▶ [Fonte]
┄┄┄┄┄┄

A infância de Vânia começou com rejeição da própria mãe. "Minha mãe era uma jovem de 21 anos quando me teve, ela engravidou de um homem casado. Depois do trabalho de parto ela me deixou lá mesmo na Santa Casa para adoção. Mas a minha avó, mãe dela, soube disso depois de oito meses e foi atrás de mim", conta Vânia.
A avó de Vânia conseguiu descobrir o paradeiro da neta e foi até ao local armada com uma espingarda. "A pessoa que me adotou não queria me entregar, mas a minha avó ameaçou atirar e, assim, ela me teve de volta", recorda Vânia, que diz que hoje em dia consegue compreender sua mãe pela atitude que teve.
"Hoje em dia está tudo resolvido. Eu entendo muito bem minha mãe, pois como é que uma mulher preta poderia dizer que estava grávida de um homem casado? Era um peso muito forte para ela", reflete Vânia.
Maria Andrelina foi influenciada pela apresentadora Xuxa a ter seu filho, que ela diz que é a melhor conquista de sua vida. "Foi naquele momento que a Xuxa falava de filho, que queria engravidar e eu disse 'também tenho que ter meu filho'". E teve. Maria diz que desde quando seu filho Matheus nasceu ele sempre foi um menino de sorte.
"Ele sempre foi muito amado, eu sempre recebi muito apoio e ajuda. A minha família me ajudou, pessoas próximas, as escolas que ele estudava era por meio de bolsas. Assim foi a minha luta, mas sempre ali com muita felicidade. Hoje o meu filho já está formado e é meu grande amigo", se orgulha Maria Andrelina.

┄┄┄┄┄┄

▶ [Informações registradas]
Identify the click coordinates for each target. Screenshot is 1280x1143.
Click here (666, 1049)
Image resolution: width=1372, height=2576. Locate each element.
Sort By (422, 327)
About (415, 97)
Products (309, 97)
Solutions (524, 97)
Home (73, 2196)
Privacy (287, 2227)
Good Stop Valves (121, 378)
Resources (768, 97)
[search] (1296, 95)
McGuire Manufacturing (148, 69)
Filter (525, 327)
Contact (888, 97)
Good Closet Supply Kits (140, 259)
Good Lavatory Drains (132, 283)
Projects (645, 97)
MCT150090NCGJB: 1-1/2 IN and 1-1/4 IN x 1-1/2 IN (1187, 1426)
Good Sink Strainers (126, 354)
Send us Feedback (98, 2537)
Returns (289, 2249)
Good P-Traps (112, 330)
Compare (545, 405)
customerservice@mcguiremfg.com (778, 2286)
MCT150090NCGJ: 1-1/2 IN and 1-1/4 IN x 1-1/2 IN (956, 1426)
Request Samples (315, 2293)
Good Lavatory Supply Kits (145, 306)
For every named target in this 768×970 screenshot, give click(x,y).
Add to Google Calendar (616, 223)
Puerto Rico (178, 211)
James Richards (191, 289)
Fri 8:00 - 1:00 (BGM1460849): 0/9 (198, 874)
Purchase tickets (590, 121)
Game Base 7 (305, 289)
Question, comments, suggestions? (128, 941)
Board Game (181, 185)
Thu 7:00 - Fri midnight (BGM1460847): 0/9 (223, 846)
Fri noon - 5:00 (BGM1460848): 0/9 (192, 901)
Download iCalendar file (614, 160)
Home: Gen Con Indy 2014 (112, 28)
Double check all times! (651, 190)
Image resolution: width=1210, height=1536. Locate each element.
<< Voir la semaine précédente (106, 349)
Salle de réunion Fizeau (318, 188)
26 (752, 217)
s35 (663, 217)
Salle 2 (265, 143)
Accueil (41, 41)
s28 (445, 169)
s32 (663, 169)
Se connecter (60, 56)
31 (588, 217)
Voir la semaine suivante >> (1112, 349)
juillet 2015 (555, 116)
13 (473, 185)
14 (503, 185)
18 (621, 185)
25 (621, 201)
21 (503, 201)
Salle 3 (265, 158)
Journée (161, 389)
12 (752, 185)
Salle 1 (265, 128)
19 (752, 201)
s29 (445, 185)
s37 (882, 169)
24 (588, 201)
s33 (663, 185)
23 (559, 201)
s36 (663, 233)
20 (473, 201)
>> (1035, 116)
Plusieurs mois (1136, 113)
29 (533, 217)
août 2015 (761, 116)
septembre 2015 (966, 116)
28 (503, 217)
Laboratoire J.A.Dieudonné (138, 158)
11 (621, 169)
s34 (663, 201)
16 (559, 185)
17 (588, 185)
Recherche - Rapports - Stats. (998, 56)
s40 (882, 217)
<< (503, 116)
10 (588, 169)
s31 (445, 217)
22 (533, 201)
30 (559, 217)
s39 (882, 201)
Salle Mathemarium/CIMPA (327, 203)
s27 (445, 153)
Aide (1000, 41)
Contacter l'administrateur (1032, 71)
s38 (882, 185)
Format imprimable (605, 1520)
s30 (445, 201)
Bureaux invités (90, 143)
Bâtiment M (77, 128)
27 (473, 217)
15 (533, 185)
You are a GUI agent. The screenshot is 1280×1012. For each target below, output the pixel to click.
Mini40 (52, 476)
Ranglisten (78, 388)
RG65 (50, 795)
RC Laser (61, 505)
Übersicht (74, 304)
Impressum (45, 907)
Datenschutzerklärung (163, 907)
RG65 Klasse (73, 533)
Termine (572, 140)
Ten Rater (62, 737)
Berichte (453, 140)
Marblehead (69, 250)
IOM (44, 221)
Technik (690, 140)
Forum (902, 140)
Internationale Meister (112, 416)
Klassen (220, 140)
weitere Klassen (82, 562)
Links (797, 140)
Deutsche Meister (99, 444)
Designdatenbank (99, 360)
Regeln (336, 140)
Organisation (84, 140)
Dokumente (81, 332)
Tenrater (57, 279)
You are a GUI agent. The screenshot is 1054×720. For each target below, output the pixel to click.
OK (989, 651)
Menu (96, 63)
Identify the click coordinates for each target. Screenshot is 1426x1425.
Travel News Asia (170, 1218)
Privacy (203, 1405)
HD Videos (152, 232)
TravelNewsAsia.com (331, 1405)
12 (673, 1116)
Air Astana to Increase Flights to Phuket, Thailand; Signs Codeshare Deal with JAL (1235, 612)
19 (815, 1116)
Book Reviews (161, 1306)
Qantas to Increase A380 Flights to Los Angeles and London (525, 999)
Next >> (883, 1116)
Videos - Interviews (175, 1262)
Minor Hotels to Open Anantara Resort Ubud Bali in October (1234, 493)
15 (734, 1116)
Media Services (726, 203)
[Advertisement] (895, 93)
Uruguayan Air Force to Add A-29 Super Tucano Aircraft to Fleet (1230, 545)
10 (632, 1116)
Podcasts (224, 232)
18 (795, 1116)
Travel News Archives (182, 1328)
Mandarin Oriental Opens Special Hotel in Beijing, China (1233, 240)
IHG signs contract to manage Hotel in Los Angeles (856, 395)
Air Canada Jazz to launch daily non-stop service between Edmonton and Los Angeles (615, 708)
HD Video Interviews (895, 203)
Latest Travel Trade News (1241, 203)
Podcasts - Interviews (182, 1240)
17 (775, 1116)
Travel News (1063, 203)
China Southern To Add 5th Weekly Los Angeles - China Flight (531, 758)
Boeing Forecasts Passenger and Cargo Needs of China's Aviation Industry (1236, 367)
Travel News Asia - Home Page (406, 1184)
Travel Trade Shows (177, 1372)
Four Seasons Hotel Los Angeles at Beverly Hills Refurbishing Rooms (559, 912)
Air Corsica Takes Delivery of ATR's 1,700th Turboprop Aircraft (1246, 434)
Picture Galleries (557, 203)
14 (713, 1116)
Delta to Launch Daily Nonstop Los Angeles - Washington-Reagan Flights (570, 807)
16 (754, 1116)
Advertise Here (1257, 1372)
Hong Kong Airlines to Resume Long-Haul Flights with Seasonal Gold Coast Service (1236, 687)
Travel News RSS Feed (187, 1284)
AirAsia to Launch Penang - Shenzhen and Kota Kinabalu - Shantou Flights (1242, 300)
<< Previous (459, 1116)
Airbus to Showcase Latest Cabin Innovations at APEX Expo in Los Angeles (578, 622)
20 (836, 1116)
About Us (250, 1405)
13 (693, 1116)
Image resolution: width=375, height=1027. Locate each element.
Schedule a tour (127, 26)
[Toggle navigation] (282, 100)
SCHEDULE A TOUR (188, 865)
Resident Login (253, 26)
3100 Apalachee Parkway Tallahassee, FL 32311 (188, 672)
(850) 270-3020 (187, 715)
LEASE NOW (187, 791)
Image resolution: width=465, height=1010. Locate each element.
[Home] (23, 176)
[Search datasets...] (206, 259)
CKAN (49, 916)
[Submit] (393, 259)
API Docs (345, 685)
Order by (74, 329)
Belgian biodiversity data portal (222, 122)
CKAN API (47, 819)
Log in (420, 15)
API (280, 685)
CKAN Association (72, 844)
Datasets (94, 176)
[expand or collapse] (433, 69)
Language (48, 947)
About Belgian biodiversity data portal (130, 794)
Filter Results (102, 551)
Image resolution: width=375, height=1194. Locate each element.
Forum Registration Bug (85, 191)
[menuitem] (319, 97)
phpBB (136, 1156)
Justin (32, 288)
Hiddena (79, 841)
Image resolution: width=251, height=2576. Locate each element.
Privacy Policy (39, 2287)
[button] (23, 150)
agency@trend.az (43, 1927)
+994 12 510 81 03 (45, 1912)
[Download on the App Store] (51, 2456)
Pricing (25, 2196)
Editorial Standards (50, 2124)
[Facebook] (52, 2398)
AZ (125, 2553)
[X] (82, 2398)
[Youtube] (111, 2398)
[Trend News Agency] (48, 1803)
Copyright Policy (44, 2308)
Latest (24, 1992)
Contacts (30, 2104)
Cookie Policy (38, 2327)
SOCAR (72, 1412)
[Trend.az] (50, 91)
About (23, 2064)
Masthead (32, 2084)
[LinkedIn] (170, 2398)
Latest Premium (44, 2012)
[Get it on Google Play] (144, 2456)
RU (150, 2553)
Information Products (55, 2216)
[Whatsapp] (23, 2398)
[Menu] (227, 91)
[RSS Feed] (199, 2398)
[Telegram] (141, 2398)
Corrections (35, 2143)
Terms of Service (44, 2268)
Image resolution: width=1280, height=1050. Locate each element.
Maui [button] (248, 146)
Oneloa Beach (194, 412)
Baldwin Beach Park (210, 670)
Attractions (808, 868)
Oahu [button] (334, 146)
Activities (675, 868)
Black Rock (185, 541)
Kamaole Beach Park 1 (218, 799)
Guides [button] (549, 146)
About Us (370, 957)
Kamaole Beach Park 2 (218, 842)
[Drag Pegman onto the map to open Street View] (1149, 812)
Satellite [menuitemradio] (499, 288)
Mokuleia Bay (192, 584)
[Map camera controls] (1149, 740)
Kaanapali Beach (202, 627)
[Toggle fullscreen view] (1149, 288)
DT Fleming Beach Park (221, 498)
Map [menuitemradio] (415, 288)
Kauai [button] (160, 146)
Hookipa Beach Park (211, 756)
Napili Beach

┄┄┄┄┄┄

▶ [Tarefas e exercícios]
(A) Responda com base no relato sobre Vânia e Maria Andrelina:
(i) Quantos anos tinha a mãe de Vânia quando ela nasceu?
(ii) O que a avó de Vânia levou ao ir até o local onde estava a neta?
(iii) Quem influenciou Maria Andrelina a ter seu filho?
(B) Como você resumiria o relato sobre Vânia e Maria Andrelina em duas frases?
(C) Dê continuidade ao relato sobre Vânia e Maria Andrelina a partir do ponto em que ele termina.

▶ [Respostas do exercício]
(A)
(i) 21 anos.
(ii) Uma espingarda.
(iii) A apresentadora Xuxa.

(B) Vânia foi deixada para adoção pela mãe logo após o parto, mas a avó, ao saber disso oito meses depois, ameaçou atirar e a recuperou, e hoje Vânia diz compreender a atitude da mãe. Maria Andrelina teve o filho Matheus influenciada pela Xuxa e, com o apoio da família, de pessoas próximas e de bolsas escolares, viu-o se formar e se tornar seu grande amigo.

(C)
Vânia também se orgulha da família que tem, pois assim como sua avó, ela tem o dom de ajudar as pessoas próximas e cultivar uma grande família. "Eu fui criada em comunidade quilombola, onde todos são da mesma família e isso é muito bom para ter o senso de coletividade", pontua.
Como mulher, tanto Vânia como Maria Andrelina sabem das dificuldades que são impostas não apenas pela questão de gênero, mas também por serem mulheres negras e elas dizem que o reconhecimento da cor da pele lhe fazem ser mulheres mais fortes e conscientes do mundo e do poder de pertencimento.
"Saber quem nós somos é o primeiro ponto para sabermos dos nossos direitos e lutar por eles. E junto a isso, vem a busca pelo conhecimento e estudo, pois meu avô sempre dizia que que lê é dono de si e cidadão do mundo”, diz Vânia. E é nesse caminho que essas marajoaras seguem suas vidas e vêm vencendo as batalhas diárias.